Friday, June 15, 2012

The Age of Miracles by Karen Thompson Walker



The Age of Miracles by Karen Thompson Walker is one of the rare debut novels that leads people to dream of becoming writers.  Karen Thompson Walker's story has all the elements of a writer's dream come true from a bidding war between publishers, an advance in the millions of dollars (or pounds) to glowing advance reviews.  In fact, the Guardian mentions these successes as an introduction to its review of The Age of Miracles.  (You can read the Guardian's review here.)     The book comes out on June 26 and tt's already on Amazon's list of books for June 2012. 

I'd like to add my voice to those praising The Age of Miracles because of Walker's main character, eleven-year-old Julia.  Julia opens up to us about the details of her life: friendships, crushes, uncertainties.  While these basic topics could easily seem trivial, Julia's voice and innocence draw us in.  We sympathize with Julia as she faces the loss of her best friend Hanna, as her world slowly comes apart both physically and socially.  One of the saddest scenes is when Julia realizes that the slowing has affected schoolyard dynamics:

What I understod so far about this life was that there were the bullies and the bullied, the hunters and the hunted, the strong and the stronger and the weak, and so far I'd never fallen into any group--I was one of the rest, a quiet girl with an average face, one in the harmless and unharmed crowd. But it seemed all at once that this balance had shifted. With so many kids missing from the bus stop, all the hierarchies were changing.  A mean thought passed through my mind:  I didn't belong in this position; it should have been one of the uglier girls, Diane or Teresa or Jill.  Or Rachel. Where was Rachel? She was the nerdiest among us.  But she'd been kept home by her mother to prepare and to pray -- they were Jehovah's Witnesses, convinced that this was the end of days. 
The siding away of safety when Julia realizes that she's no longer in the "middle" comes around the time that Julia notices that her parents' marriage, her father's failures, her mother's sickness, her friend's mother's slow decline, the disappearance of people, increasing alienation and demonization of those who opted for "real time" instead of the government recommended 24 hour days. 
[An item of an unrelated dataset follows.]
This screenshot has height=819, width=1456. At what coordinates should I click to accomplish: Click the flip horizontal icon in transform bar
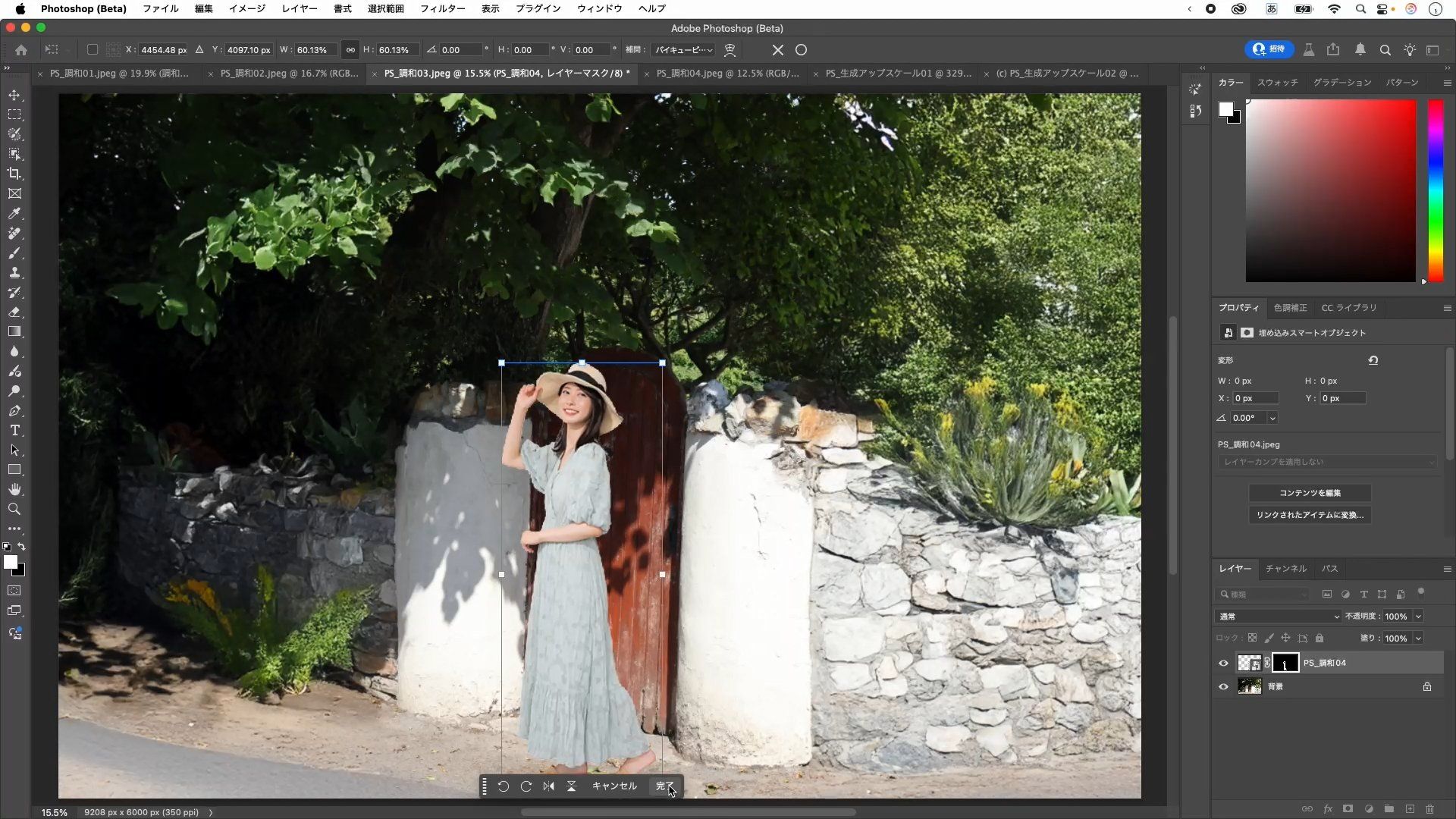tap(548, 786)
Beautifully written with sensitivity and clear vision, The Age of Miracles is nuanced and deeply engrossing.  It's a story of a strange world with the Earth slowing down, and our environment causing deadly and irreversible changes and a story of young love in the middle of uncertainty.
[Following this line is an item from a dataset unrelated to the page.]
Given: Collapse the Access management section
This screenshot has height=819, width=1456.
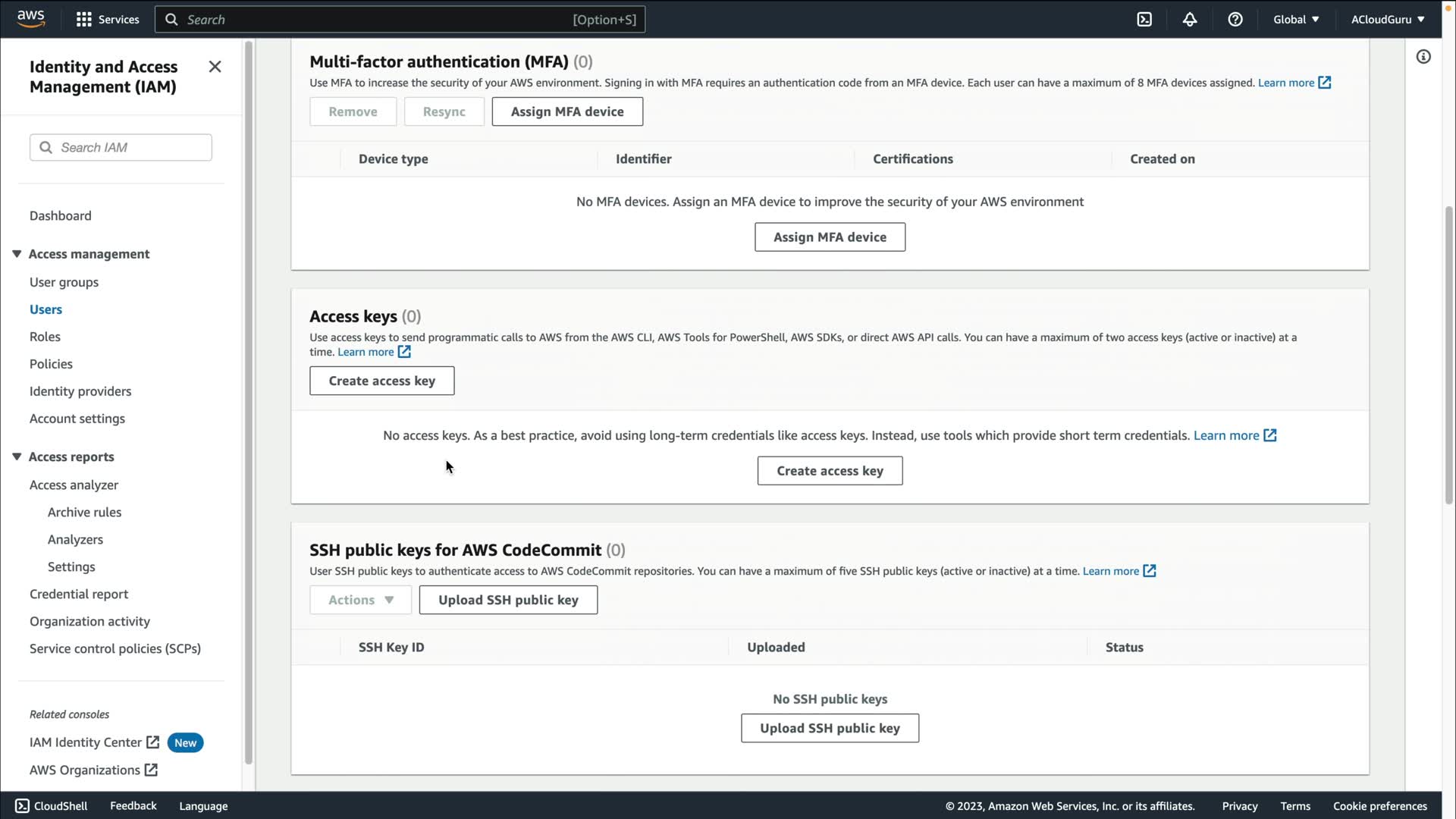Looking at the screenshot, I should [x=17, y=254].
ISBN-10: 0812992970  $26.00
Publisher: Random House (June 26, 2012), 288 pages.
Review copy courtesy of the publisher and the Amazon Vine Program.

About the Author:
Karen Thompson Walker was born and raised in San Diego, California, where The Age of Miracles is set. She studied English and creative writing at UCLA, where she wrote for the UCLA Daily Bruin. After college, she worked as a newspaper reporter in the San Diego area before moving to New York City to attend the Columbia University MFA program.
A former book editor at Simon & Schuster, she wrote The Age of Miracles in the mornings before work—sometimes while riding the subway.
She is the recipient of the 2011 Sirenland Fellowship as well as a Bomb Magazine fiction prize. She lives in Brooklyn with her husband.